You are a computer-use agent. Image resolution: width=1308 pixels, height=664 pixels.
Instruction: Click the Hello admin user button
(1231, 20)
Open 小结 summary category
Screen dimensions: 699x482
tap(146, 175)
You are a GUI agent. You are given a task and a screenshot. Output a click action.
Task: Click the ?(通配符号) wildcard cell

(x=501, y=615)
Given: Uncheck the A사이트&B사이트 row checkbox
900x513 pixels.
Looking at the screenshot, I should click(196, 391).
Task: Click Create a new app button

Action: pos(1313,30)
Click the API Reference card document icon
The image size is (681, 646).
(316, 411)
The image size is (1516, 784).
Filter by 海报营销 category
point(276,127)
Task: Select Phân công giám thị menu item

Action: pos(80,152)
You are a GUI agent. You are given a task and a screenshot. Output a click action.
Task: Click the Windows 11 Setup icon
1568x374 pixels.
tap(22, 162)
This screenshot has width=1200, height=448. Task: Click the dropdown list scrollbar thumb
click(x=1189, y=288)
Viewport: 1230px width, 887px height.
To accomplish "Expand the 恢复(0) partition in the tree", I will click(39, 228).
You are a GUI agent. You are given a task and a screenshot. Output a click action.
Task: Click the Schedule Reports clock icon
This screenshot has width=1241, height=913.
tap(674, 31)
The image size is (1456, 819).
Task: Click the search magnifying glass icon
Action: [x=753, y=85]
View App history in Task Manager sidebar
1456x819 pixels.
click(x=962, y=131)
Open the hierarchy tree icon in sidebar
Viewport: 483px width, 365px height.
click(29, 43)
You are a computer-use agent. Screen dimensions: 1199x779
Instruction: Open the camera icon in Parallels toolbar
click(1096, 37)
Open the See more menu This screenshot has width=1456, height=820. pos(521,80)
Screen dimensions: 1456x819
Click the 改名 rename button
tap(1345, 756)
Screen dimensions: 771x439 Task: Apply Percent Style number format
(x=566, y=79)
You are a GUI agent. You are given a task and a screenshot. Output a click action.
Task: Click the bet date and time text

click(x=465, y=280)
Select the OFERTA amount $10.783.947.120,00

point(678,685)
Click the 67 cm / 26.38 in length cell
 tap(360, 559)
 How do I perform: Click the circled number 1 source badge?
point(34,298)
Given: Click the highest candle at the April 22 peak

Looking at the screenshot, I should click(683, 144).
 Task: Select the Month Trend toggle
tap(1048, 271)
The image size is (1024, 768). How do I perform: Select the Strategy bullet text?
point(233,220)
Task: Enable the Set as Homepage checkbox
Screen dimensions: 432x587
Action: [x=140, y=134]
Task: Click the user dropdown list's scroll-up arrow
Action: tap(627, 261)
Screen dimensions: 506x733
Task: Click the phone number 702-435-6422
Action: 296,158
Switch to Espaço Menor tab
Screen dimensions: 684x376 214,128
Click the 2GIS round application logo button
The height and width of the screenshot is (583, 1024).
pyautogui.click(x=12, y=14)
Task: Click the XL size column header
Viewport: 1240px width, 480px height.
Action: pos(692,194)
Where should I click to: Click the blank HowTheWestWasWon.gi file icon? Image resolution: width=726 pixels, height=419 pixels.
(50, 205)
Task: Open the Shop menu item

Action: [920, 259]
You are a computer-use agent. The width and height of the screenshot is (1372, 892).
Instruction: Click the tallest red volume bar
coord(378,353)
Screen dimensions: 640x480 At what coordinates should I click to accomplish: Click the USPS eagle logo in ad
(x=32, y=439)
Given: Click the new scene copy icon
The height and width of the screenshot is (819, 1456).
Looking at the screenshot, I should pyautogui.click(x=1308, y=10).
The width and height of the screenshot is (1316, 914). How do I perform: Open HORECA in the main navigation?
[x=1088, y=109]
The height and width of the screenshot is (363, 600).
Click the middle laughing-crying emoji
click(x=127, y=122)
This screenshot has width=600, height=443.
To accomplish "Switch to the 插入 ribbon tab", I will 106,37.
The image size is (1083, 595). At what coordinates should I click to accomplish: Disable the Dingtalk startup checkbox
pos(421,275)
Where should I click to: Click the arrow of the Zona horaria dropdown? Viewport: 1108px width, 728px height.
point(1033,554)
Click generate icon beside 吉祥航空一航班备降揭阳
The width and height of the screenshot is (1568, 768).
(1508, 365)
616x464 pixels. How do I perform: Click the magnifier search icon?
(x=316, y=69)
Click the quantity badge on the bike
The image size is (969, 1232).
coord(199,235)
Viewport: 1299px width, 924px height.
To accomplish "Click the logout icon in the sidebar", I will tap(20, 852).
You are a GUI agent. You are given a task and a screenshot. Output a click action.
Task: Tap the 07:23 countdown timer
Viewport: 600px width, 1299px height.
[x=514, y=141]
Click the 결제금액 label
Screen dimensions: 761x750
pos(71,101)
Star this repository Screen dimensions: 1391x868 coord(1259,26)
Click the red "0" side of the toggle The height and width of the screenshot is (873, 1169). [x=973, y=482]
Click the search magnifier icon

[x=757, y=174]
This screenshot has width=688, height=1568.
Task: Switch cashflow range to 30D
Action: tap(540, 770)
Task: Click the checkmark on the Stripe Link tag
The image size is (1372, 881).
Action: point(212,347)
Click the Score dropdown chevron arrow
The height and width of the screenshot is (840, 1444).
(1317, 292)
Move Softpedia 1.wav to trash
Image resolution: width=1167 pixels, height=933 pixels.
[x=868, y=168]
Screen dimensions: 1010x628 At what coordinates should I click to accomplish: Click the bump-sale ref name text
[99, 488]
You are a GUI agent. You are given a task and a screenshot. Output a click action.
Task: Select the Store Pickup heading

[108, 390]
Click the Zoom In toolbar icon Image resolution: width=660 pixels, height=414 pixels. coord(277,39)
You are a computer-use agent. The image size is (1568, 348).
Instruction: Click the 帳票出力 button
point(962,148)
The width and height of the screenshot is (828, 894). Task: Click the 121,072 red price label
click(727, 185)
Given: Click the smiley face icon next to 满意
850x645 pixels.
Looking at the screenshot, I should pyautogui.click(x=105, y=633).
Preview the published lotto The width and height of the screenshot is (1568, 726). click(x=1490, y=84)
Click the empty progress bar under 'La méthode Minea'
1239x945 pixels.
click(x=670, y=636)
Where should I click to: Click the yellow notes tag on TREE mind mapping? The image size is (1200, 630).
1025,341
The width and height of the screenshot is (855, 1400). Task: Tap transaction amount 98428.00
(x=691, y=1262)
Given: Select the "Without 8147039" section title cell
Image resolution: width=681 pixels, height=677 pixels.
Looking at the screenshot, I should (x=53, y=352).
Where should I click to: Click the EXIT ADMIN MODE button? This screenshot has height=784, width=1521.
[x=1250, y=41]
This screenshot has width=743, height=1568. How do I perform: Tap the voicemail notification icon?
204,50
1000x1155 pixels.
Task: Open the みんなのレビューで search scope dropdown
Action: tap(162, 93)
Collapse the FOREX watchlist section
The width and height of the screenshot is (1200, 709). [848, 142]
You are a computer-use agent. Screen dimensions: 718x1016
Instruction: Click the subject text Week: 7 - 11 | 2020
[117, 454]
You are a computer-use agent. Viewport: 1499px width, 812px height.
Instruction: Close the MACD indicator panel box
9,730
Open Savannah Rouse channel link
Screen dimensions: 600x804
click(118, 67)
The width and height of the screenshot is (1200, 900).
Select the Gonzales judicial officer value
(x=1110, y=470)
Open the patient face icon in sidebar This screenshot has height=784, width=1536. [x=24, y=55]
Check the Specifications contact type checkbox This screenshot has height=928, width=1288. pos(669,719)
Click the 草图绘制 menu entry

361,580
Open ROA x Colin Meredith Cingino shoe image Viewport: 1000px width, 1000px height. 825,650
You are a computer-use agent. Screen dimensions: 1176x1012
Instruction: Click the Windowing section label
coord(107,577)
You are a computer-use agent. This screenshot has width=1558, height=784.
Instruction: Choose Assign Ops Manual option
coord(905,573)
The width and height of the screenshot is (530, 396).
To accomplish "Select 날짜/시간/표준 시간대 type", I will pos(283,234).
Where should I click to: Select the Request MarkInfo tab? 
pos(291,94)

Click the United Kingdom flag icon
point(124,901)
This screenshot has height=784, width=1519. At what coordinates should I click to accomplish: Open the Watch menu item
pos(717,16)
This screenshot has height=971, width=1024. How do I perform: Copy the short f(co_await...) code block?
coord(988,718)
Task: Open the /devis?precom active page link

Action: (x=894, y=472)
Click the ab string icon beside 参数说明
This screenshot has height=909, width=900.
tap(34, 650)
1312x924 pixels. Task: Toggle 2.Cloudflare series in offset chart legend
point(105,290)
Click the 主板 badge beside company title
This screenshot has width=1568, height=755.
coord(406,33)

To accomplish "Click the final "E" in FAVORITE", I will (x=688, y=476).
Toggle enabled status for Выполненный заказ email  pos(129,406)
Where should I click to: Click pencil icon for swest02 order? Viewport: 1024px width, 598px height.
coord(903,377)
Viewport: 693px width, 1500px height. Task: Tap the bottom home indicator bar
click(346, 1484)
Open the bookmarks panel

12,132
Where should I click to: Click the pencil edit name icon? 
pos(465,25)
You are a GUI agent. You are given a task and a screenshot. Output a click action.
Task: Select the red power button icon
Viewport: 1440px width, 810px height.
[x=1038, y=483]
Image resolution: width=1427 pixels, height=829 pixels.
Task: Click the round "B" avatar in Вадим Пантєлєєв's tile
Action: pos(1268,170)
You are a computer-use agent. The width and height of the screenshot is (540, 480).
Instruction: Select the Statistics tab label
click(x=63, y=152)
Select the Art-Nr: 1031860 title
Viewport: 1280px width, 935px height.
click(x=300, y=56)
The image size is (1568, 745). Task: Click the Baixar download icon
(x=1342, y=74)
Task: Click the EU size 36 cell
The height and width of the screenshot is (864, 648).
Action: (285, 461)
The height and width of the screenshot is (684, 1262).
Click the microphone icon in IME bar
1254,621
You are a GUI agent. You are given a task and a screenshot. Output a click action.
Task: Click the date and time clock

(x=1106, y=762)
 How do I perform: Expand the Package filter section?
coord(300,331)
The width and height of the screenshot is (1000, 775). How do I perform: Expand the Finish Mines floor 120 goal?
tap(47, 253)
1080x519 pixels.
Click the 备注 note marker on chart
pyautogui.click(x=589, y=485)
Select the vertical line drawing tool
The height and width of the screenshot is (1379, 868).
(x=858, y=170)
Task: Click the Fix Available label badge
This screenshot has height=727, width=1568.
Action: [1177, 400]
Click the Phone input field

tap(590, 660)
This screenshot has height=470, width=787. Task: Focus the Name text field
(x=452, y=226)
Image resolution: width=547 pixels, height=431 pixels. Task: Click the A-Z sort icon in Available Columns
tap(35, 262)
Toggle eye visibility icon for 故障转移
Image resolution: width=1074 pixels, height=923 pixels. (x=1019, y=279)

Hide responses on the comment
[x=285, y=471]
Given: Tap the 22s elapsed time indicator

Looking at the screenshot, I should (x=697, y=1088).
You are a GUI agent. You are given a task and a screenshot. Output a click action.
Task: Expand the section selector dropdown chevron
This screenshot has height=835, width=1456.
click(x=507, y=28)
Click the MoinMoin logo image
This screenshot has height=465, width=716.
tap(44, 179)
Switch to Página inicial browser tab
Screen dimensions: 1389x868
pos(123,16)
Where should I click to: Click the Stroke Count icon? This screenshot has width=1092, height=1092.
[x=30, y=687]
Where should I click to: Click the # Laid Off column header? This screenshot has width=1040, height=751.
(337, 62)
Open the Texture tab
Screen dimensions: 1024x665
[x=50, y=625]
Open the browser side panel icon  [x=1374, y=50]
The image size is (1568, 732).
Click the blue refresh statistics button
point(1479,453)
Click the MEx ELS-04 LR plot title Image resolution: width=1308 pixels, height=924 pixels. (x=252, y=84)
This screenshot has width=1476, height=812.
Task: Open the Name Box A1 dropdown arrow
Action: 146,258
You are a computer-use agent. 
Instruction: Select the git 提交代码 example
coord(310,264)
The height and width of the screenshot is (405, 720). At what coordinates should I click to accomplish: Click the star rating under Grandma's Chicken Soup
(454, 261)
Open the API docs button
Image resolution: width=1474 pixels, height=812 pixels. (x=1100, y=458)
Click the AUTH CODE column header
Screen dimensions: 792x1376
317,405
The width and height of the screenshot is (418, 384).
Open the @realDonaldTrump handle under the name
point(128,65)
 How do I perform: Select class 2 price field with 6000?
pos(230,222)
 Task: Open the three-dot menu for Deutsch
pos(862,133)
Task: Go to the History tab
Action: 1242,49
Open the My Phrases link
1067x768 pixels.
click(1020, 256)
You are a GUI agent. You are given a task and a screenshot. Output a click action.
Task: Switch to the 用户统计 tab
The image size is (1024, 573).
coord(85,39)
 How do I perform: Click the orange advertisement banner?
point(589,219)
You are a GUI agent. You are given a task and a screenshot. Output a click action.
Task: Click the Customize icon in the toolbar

::::::::::

→ **EXERCISE GOAL**: Can you convert the records above, from their start through the line containing "(x=501, y=615)", into a Markdown table with the columns Row and Line, numbering each row and leaving out blank lines?

→ **PROBLEM SOLUTION**:
| Row | Line |
|---|---|
| 1 | You are a computer-use agent. Image resolution: width=1308 pixels, height=664 pixels. |
| 2 | Instruction: Click the Hello admin user button |
| 3 | (1231, 20) |
| 4 | Open 小结 summary category |
| 5 | Screen dimensions: 699x482 |
| 6 | tap(146, 175) |
| 7 | You are a GUI agent. You are given a task and a screenshot. Output a click action. |
| 8 | Task: Click the ?(通配符号) wildcard cell |
| 9 | (x=501, y=615) |